Why the Research Isn’t Yet Conclusive Despite the Strong Findings

The strongest available evidence comes from observational studies and the single major RCT (ACHIEVE), but researchers explicitly note that more rigorous trials are needed. A significant limitation is that most studies measure cognitive change through testing batteries, not through actual dementia diagnosis rates. We know hearing aids slow cognitive decline on tests, but we don’t yet have long-term prospective data showing they reduce the number of people who eventually receive dementia diagnoses. The ACHIEVE trial is following participants for additional years specifically to answer this question, but results aren’t yet available. Another limitation is selection bias in observational studies. People who choose to use hearing aids may differ in important ways from those who don’t—they might be more engaged with healthcare, more cognitively motivated, more physically active, or have different genetic risk profiles. While researchers attempt to control for these factors statistically, they can’t fully eliminate the possibility that unmeasured differences drive the associations.

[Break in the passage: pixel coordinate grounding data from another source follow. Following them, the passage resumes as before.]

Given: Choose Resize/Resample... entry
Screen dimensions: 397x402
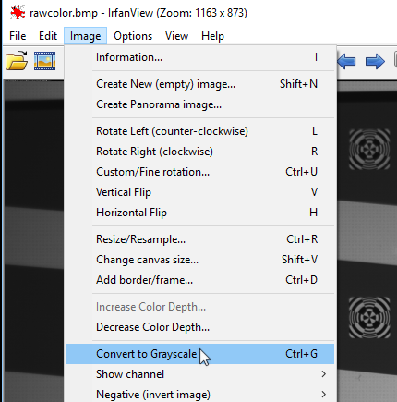Looking at the screenshot, I should click(200, 239).
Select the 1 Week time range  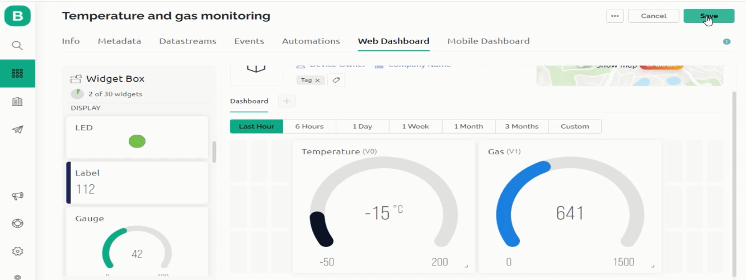tap(415, 126)
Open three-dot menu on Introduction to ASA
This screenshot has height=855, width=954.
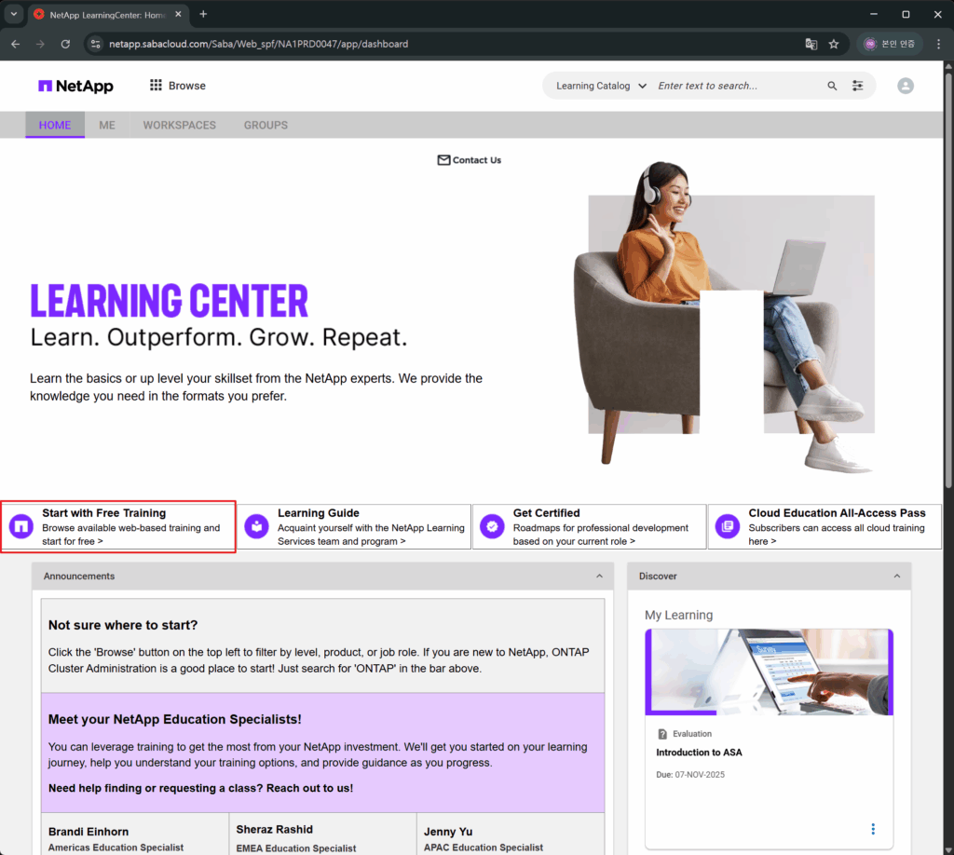coord(873,829)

The ACHIEVE trial addressed this through randomization, which is why its findings carry more weight. A practical warning: some hearing aid marketing has misrepresented this research as proving that hearing aids prevent dementia. The honest interpretation is that hearing aids appear to slow cognitive decline in people with hearing loss, particularly those at high risk. That’s compelling, but it’s not a guarantee. Individual responses vary. Some people notice dramatic cognitive improvement with hearing aids; others notice modest changes. Getting tested, trying hearing aids, and assessing how you respond individually is more informative than assuming you’ll experience the average benefit.

How Hearing Loss Creates Cognitive Strain on the Brain

The mechanism connecting hearing loss to cognitive decline involves cognitive overload. Hearing loss forces your brain to use more working memory, attention, and executive function just to parse speech sounds into words. This is called the effortfulness hypothesis. Imagine trying to understand a conversation in a loud restaurant where you can hear sounds but not words—you’re spending enormous mental energy trying to make out what’s being said. People with untreated hearing loss experience this cognitively demanding state constantly, even in quiet environments.

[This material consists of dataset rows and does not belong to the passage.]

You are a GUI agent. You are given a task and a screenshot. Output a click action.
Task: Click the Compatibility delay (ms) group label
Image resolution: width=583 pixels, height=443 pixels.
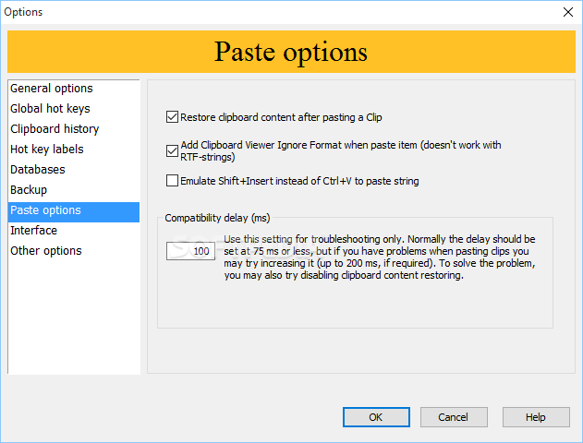tap(217, 218)
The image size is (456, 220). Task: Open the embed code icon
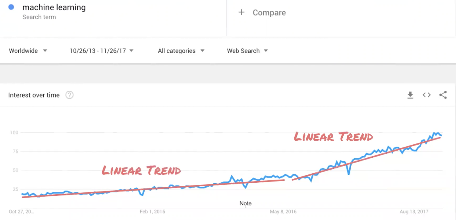(x=427, y=95)
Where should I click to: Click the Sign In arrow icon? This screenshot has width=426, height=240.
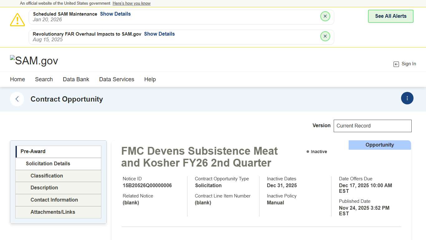(396, 64)
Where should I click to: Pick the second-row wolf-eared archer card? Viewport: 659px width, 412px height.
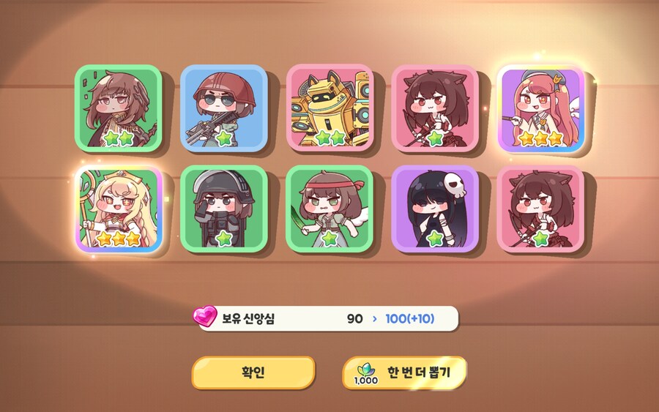click(x=541, y=209)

Over years, this chronic strain appears to damage cognitive systems. Brain imaging studies show that people with hearing loss have reduced gray matter volume in areas associated with hearing processing and also in regions supporting memory and attention. The neural damage isn’t limited to auditory cortex—it extends to the prefrontal cortex and hippocampus, structures critical for memory formation. Hearing aids reduce this cognitive load by clarifying speech, which theoretically reduces the neural damage. One example: someone whose hearing loss previously made meetings exhausting and confusing reports that with hearing aids, the same meetings feel cognitively manageable.

The Practical Reality of Starting Hearing Aids for Cognitive Health

If cognitive protection is part of your motivation for pursuing hearing aids, understanding what actually happens during the adjustment period helps set realistic expectations. The first month typically involves significant adaptation—sounds are louder and sometimes strange (running water, traffic) because your brain has adapted to muffled hearing. Many people initially feel overwhelmed and want to abandon the devices. This adjustment period often lasts 2-4 weeks, occasionally longer. Second, hearing aid effectiveness depends on consistent daily use.

Someone who wears hearing aids eight hours a day benefits more than someone who wears them only for social events. If cognitive protection is the goal, using them while watching television, reading, engaging in conversations at home, and during everyday activities—not just when going out—appears to matter. Third, not all hearing loss is correctable with standard hearing aids. Severe high-frequency loss, central auditory processing disorder, or sudden hearing loss sometimes requires different approaches or may not fully respond to amplification. A comprehensive audiological evaluation is the necessary first step to determine whether hearing aids are appropriate for your specific situation.